It’s not just at the beginning of the Speaking section where thinking up details to embellish your responses works. Maintaining this approach throughout the interview will certainly pay dividends.
In this part, the test taker receives a topic on a task card and one minute preparation time. They are then expected to talk for up to two minutes without further prompts from the Examiner. Since the focus here is on the test taker’s ability to speak at length on a given topic, it might be a good idea for you to draw on your own experience to help you keep going. That being said, it may not always be possible for you to relate to topics. Here’s an example:
|Talk about a time when you were really close to a wild animal.|
If the topic you receive on the day were to leave you stumped, creativity can come to the rescue. For instance, you could quickly think of someone else’s experience (e.g. an anecdote shared by a friend, a movie scene, a documentary account), add finer details to personalise it, and present it as your own.

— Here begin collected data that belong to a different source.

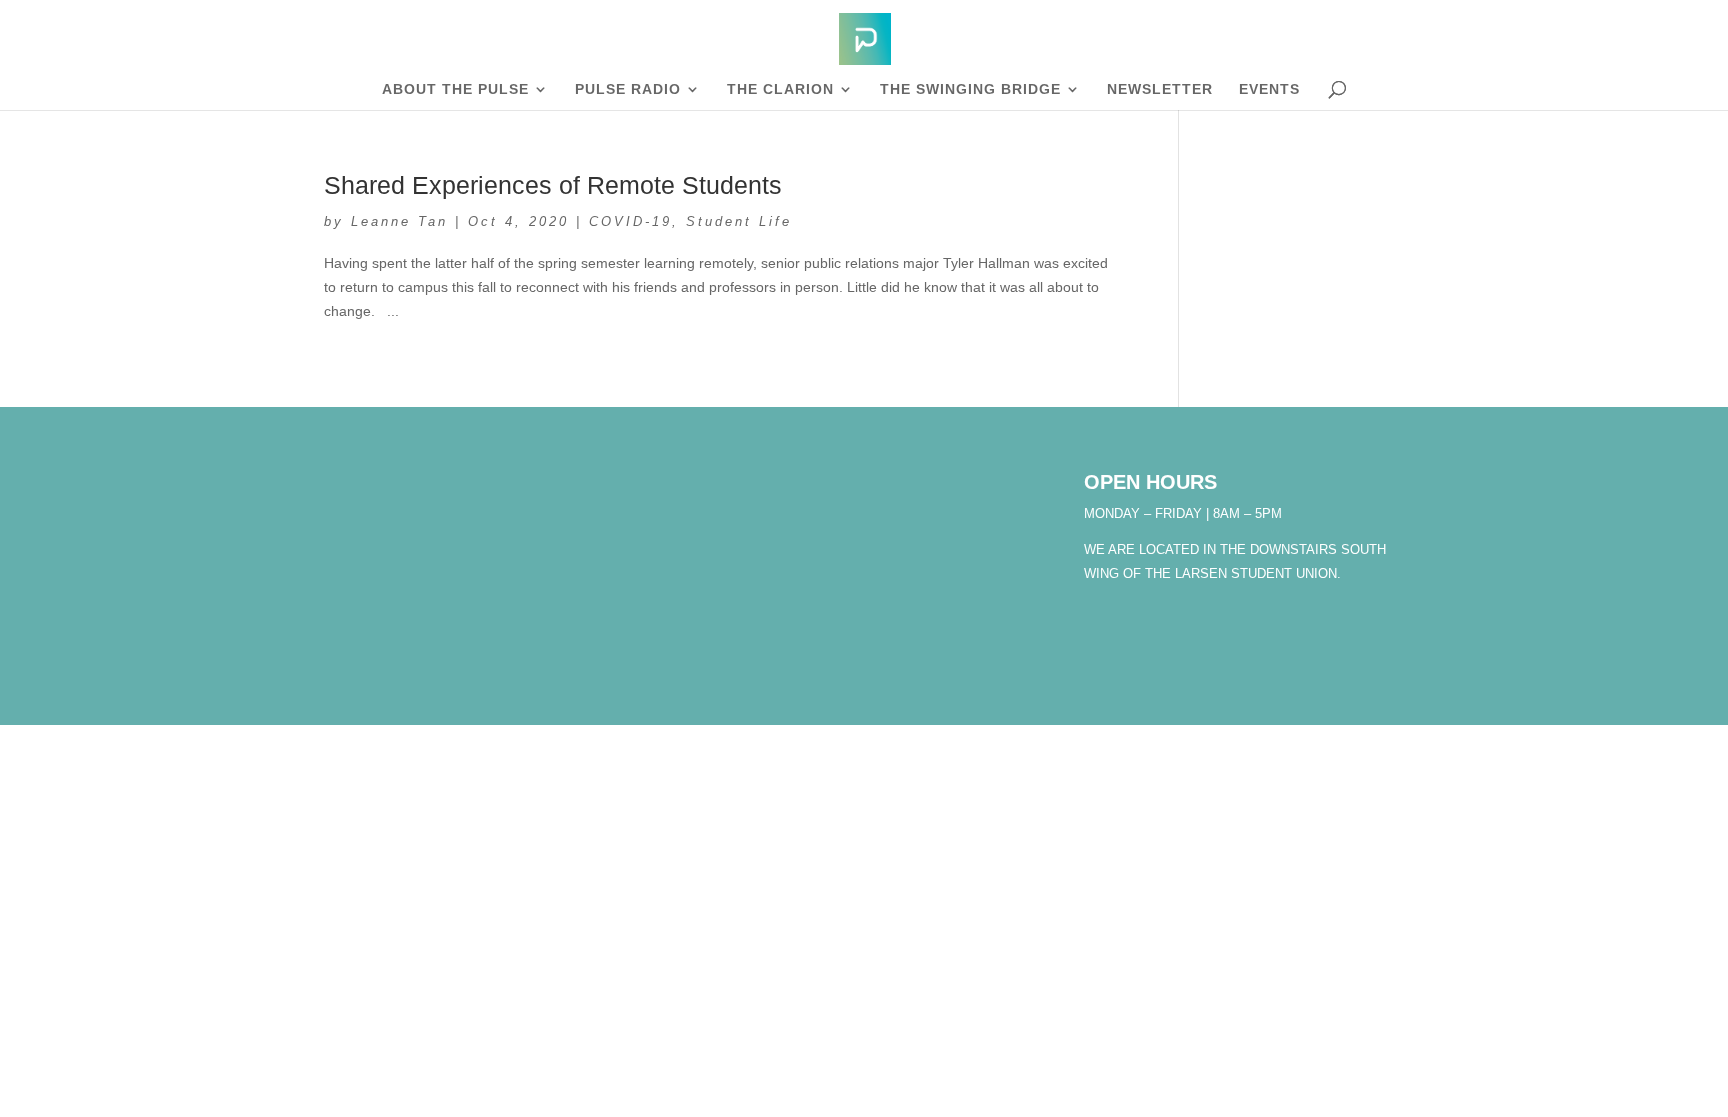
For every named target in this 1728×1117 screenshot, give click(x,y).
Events (1269, 89)
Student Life (739, 221)
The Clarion (780, 89)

In the final part, the test taker and Examiner discuss at length the topic in Part 2 in a more general and abstract way. Here, you need to show an ability to express and justify opinions, to discuss and analyse topics, and to speculate about issues. Yet again, being imaginative can be the key to producing well-rounded answers. In order to buy yourself some time to work out what to say, you could begin responses with a functional phrase. Here are a couple of examples:
- ‘Just last week I happened to read an article online about ….’
- ‘I’ve often thought about this question, as it is hotly debated nowadays. Now, if you ask me,…’
An additional benefit of this approach is that such phrases can also boost your vocabulary and grammar scores. Just see to it that you use functional language prudently to avoid sounding too rehearsed.
Just like any other skill, creativity too demands regular practice, so be ready to put in the hard yards. Good luck!